Regarding the degree of borrowing in foreign practice, there are different opinions. The most common opinion is that the share of equity capital should be large enough. Since creditors are more willing to invest in an organization with a high share of equity capital, it is more likely to repay debts at its own expense. Contrary to this opinion, many Japanese companies tend to have a high share of capital raised, and the value of this indicator is on average 58% higher than, for example, in American corporations. This is explained by the fact that in these two countries the investment ceilings are of a completely different nature - in the US, the main investment ceiling comes from the population, in Japan - from banks. Therefore, a high value of the concentration ratio of attracted capital indicates the degree of confidence in the corporation on the part of banks, and, therefore, its financial reliability; on the contrary, the low value of this coefficient for a Japanese corporation indicates its inability to obtain bank loans, which is a certain warning to investors and creditors.

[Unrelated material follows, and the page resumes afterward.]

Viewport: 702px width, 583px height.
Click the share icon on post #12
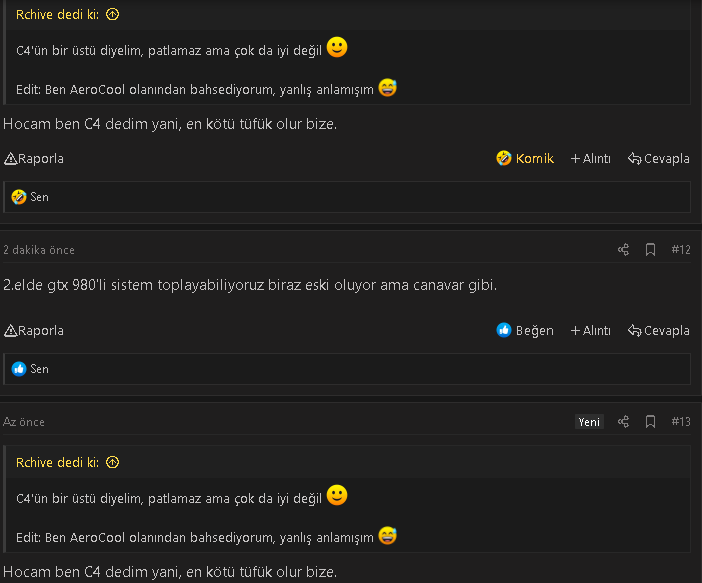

The effect of financial leverage is an increment to the return on equity obtained through the use of a loan, despite the payment of the latter.

Differential - the difference between the economic return on assets and the average calculated interest rate on borrowed funds.

The leverage of the financial lever characterizes the strength of the impact of financial leverage - this is the ratio between borrowed and own funds.

If a new borrowing brings the company an increase in the level of the effect of financial leverage, then such borrowing is profitable. But at the same time, it is necessary to carefully monitor the state of the differential: when increasing the leverage of the financial leverage, the banker is inclined to compensate for the increase in his risk by increasing the price of the loan.

The creditor's risk is expressed by the value of the differential: the larger the differential, the lower the risk; the smaller the differential, the greater the risk.

A reasonable financial manager will not increase the leverage of financial leverage at any cost, but will regulate it depending on the differential.

The differential must not be negative.

The effect of financial leverage should optimally be equal to one third - half of the level of economic profitability of assets.

The higher the interest and the lower the profit, the greater the strength of financial leverage and the higher the financial risk associated with the enterprise:

- The risk of a fall in the dividend and the share price for the investor increases.